● **DOCUMENT SECTION**
-- START --

To open up the dramatic world, Condon’s direction frequently takes flight into the fantasy realm of music video, with the usual visual cliches of cityscapes at night, rambling highways and romantic ecstasy. “Steppin’ to the Bad Side” features Jamie Foxx and cohorts prowling through an alleyway that Michael Jackson could have moon-walked through in his “Thriller” days. When Foxx serenades Beyonce Knowles with “When I First Saw You,” the tenderness quickly gives way to a Vogue-style photo montage. Hackneyed choices all, but they keep the plot grooving along.

The good news is that the lyrical quality of the cinematography and editing allow one to enjoy the movie as pop entertainment. Not that there isn’t substance to the vision. Condon finds ample opportunity to introduce images of ghetto blight and riot turmoil, which provide counterpoint to the tale of a Supremes-like group’s rise from the projects into overly packaged stardom.

-- END --

● **SUPPLIED DATA**

-- START --

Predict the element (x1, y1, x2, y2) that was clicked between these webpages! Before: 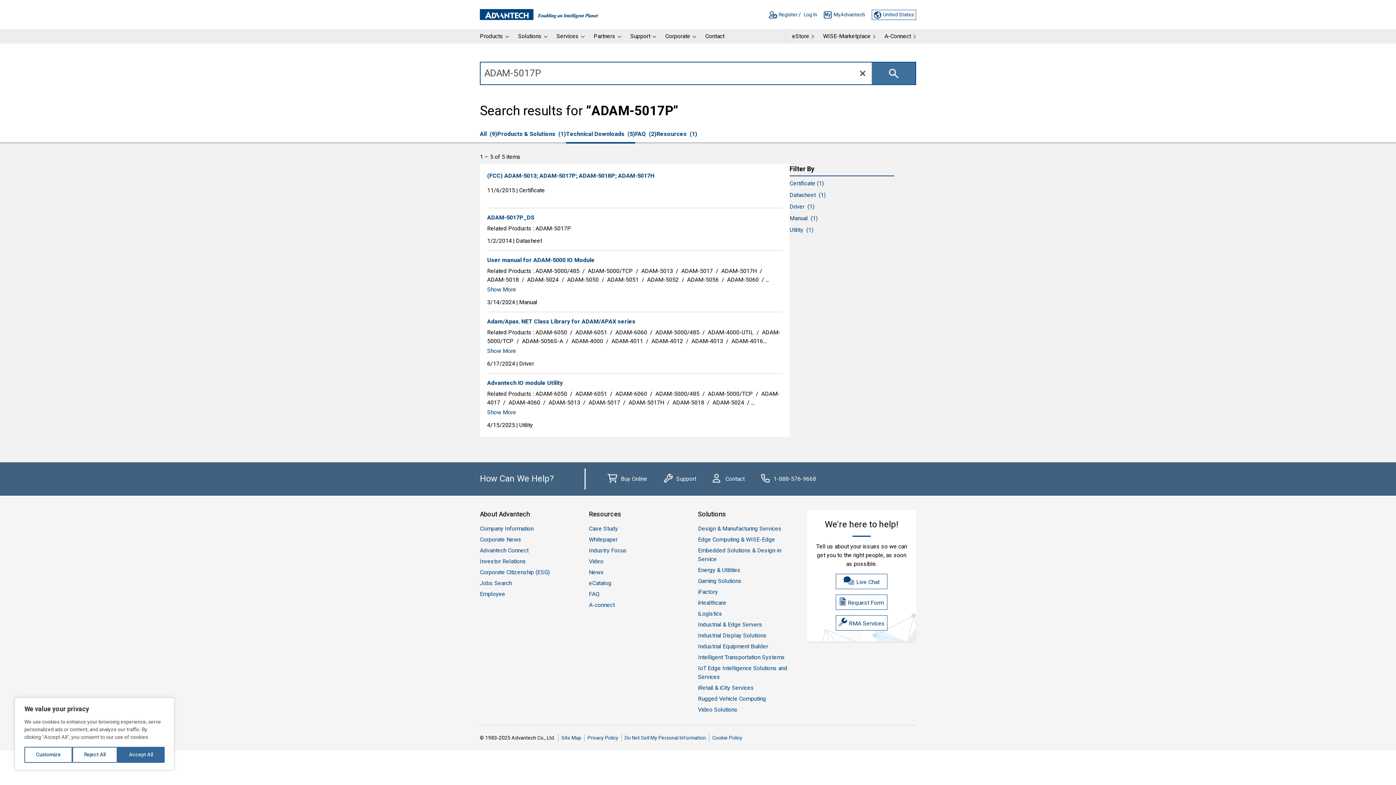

-- END --

● **WHAT THE EXERCISE ASKS**
Continue the film review from where it stops.

● **RESPONSE TO THE EXERCISE**
The bad news -- and there’s not too much of it -- is that the acting is rather flat. Hudson makes the deepest impression -- it’s always been Effie’s musical -- although her handling of dialogue isn’t half as impressive as her way around a song.

Yes, Holliday would no doubt blow Hudson off the stage in an “American Idol” runoff. Hudson has a phenomenal voice, don’t get me wrong, but she doesn’t have quite the same textured emotionalism or sustaining vocal beauty as Holliday. (But then, who does, other than perhaps Aretha Franklin in her prime?)

Still, I’ve seen the film twice, and both times I was moved to spontaneous applause at the end of Hudson’s rousing “And I Am Telling You,” which brought to mind Judy Garland’s heartbreaking directness. Clapping in a movie is silly if you’re doing it, annoying if other people are. But the ovation was loud and widespread. Hudson would make an ideal understudy for Holliday onstage, but she’s definitely -- listen up, academy voters -- the right actress for the film.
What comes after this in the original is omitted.